Why ghost targets matter
- They inflate occupancy numbers and distort utilization reports.
- They can trigger unnecessary HVAC, lighting, or security responses.
- They reduce trust in sensor data and complicate automated workflows.
Common causes of ghost targets
Ghosts arise from hardware limitations, environmental effects, or algorithmic errors. Typical causes include:
- Multipath reflections: Signals (radar, infrared) bounce off surfaces and return from indirect angles, creating phantom returns.
- Thermal clutter: Heat sources such as vents, windows, equipment, or sunlight cause transient thermal gradients.

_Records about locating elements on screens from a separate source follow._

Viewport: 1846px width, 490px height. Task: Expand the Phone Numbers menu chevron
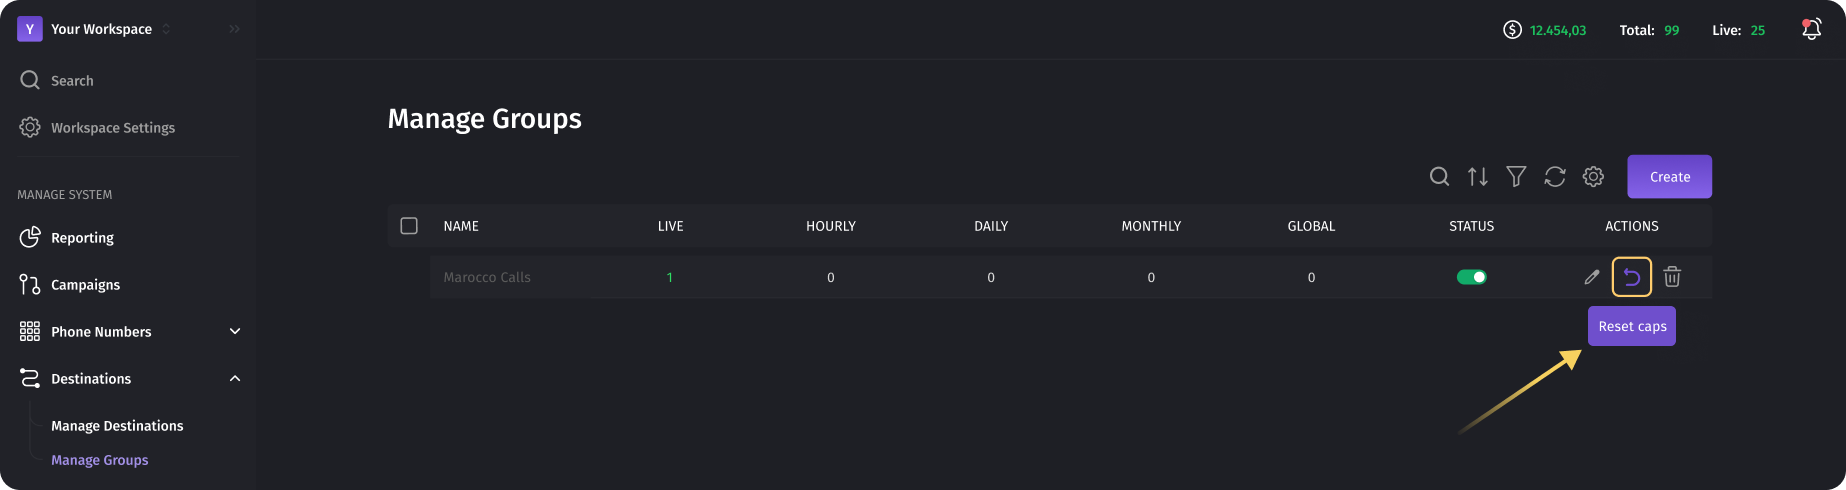click(x=235, y=331)
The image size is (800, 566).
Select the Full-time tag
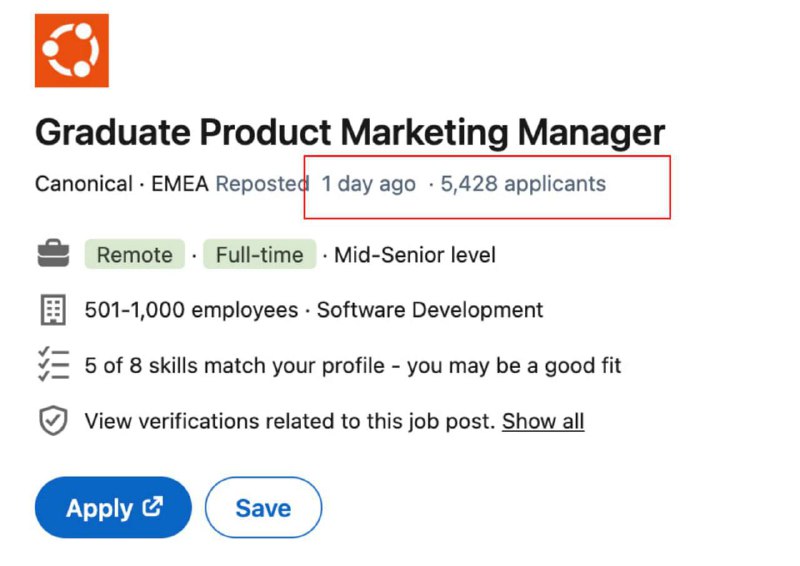tap(260, 254)
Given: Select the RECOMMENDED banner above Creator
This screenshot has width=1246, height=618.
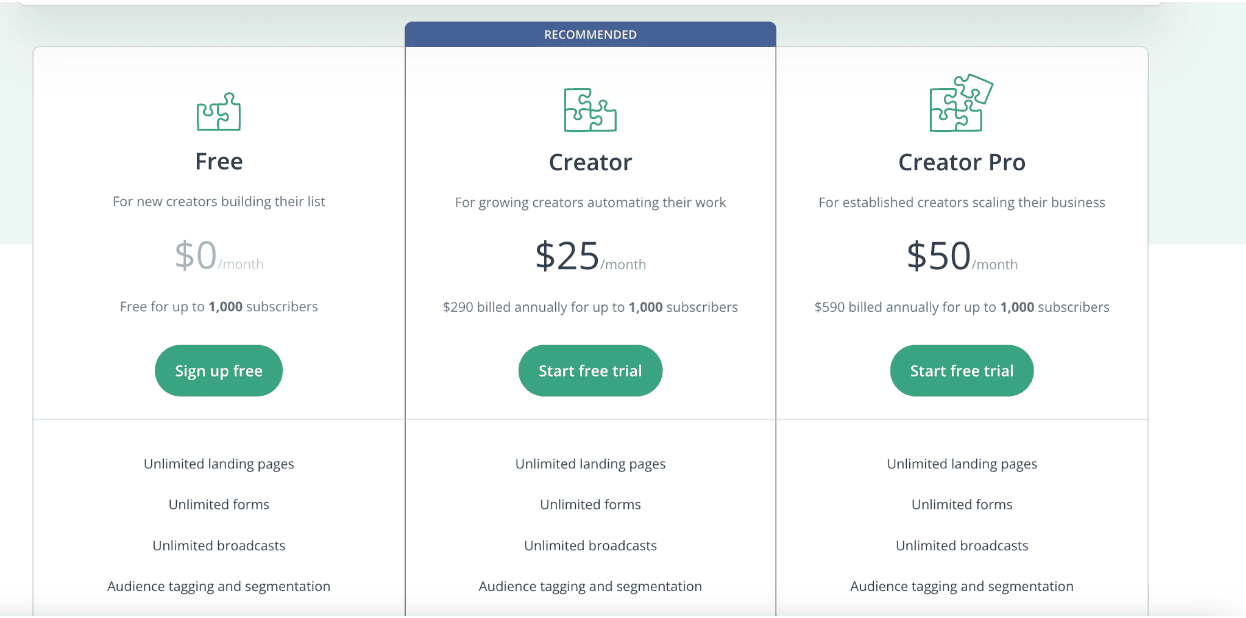Looking at the screenshot, I should 590,34.
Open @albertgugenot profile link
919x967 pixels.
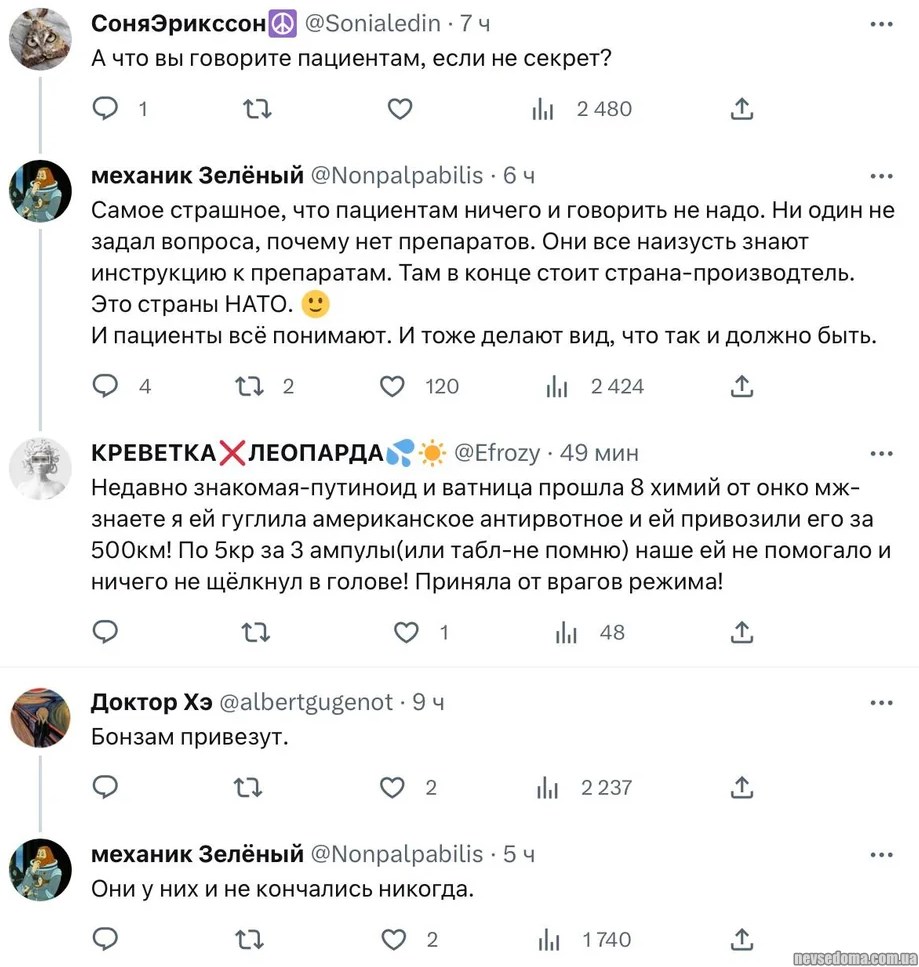305,703
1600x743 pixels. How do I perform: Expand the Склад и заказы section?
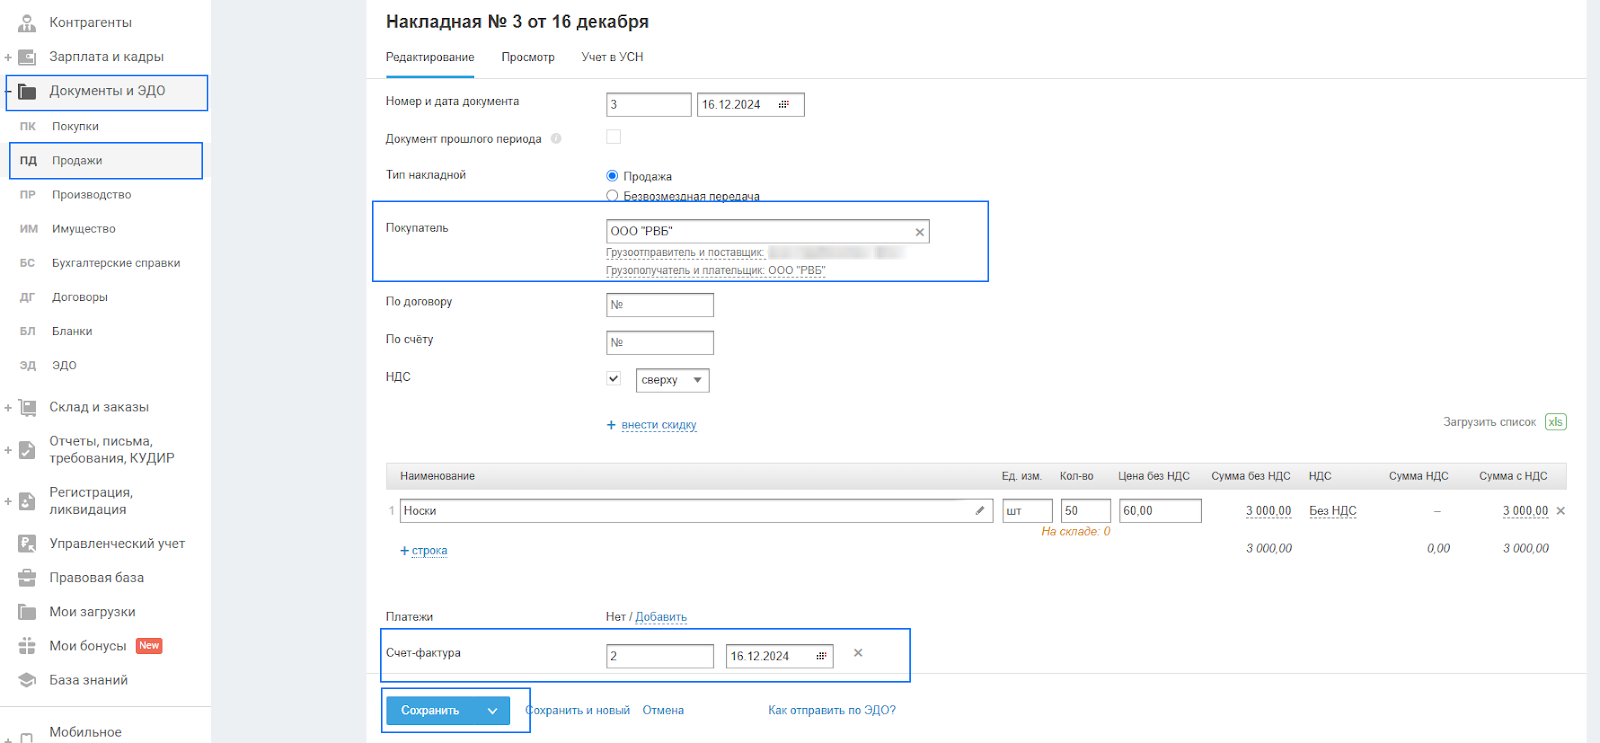(x=8, y=408)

- Motion from non-human objects: Curtains, fans, or moving signage can be mistaken for people.
- Sensor elevation and field of view: Improper mounting angle or height can create overlapping detection zones or blind spots.
- Algorithm misclassification: Incomplete training data or simplistic filters can fail to reject non‑human signatures.
- Environmental noise: Heavy rain, HVAC cycling, and reflective floors contribute to false detections.
How different sensor types behave
Understanding technology differences helps choose the right sensor for a use case.
- Radar (millimeter‑wave): Sensitive to motion and can see through some materials. Prone to multipath reflections and ghosting in complex indoor geometries; performance depends heavily on signal processing and filtering.
- Depth cameras (stereo or structured light): Provide shape and depth information and can distinguish people from objects, but reflective surfaces, strong sunlight, and privacy concerns limit deployment; sensors may generate false tracks from reflections and overlapping fields.
- Visible‑light cameras: High detail and good for verification, but subject to occlusion, lighting changes, and privacy regulations. False positives arise from pets, mannequins, or moving objects.
- Thermal (anonymous heat sensing): Detects heat signatures rather than visible appearance. Measures thermal profiles and motion patterns, is inherently privacy‑preserving, and is less affected by visual clutter; thermal sensors reduce many common causes of ghosting.